Write each line exactly as it stands, from the line containing "211x176 pixels." through the end of the data.

———

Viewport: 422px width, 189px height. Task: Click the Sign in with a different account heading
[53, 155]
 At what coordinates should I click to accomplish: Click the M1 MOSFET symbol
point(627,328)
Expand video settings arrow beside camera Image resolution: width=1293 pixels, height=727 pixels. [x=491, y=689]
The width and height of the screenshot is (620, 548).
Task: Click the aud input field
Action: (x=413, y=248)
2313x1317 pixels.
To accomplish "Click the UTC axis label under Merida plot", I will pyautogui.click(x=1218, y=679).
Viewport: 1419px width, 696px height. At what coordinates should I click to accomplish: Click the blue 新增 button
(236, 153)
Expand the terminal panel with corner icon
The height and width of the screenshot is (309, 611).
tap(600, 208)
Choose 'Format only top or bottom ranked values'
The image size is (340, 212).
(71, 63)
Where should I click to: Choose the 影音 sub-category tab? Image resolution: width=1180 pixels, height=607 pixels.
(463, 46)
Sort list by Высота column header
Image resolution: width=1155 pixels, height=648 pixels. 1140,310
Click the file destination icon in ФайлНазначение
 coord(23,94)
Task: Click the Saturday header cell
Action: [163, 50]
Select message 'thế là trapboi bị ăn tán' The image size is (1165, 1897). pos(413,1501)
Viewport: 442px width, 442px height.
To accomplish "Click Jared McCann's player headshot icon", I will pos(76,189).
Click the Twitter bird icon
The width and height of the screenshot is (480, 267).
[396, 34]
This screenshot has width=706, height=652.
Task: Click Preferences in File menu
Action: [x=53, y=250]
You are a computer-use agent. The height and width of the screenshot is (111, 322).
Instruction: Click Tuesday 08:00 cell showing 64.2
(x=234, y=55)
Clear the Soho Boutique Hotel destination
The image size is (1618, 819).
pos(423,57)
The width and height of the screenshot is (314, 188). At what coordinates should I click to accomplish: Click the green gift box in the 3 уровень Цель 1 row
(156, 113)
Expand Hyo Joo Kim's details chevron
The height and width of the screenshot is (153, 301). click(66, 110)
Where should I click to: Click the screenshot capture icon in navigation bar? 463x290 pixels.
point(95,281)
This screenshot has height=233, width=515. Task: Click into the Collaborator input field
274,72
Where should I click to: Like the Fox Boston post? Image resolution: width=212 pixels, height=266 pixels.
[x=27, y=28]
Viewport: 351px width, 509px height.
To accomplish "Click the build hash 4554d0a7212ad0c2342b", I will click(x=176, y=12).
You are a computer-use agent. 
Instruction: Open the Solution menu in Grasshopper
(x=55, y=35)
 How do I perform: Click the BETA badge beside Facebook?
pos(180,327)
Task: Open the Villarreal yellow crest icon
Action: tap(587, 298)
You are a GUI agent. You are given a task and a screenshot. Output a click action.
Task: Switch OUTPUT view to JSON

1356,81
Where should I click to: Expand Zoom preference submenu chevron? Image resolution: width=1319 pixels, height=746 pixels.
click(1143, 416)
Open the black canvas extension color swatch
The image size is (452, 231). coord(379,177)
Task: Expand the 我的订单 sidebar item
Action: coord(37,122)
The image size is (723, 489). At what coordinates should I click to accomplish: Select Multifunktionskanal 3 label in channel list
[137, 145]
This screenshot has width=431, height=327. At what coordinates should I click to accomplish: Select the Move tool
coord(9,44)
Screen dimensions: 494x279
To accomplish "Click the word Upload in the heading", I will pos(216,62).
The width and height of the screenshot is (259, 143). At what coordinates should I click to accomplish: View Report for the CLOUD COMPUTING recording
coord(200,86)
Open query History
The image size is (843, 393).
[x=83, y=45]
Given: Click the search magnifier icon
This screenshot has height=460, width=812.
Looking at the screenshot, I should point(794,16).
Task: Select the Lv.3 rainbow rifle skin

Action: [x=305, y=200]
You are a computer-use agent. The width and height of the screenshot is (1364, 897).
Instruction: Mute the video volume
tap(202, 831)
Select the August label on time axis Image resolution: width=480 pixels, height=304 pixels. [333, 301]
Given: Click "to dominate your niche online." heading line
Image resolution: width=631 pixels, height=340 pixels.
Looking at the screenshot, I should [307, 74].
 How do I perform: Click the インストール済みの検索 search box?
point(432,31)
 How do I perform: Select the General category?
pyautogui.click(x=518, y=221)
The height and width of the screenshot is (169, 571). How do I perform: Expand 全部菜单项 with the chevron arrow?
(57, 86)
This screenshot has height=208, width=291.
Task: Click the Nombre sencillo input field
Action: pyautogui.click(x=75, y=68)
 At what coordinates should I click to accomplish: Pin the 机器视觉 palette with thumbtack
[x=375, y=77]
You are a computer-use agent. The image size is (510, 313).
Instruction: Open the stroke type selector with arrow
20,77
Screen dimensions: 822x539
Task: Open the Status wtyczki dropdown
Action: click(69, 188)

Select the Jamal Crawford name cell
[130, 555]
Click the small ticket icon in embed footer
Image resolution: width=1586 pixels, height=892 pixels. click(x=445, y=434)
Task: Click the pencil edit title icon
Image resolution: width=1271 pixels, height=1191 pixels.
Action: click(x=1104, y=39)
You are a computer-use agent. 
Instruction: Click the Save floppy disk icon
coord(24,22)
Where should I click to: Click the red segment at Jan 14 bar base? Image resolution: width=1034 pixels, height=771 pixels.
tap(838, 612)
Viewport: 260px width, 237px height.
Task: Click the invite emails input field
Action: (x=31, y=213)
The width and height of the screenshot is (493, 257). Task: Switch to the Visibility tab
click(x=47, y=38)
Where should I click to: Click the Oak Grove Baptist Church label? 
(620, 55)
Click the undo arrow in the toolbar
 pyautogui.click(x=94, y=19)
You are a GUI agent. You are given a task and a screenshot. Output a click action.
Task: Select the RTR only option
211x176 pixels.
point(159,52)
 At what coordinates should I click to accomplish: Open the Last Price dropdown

———

### Output of the exercise
211x176 pixels.
point(159,52)
 At what coordinates should I click to accomplish: Open the Last Price dropdown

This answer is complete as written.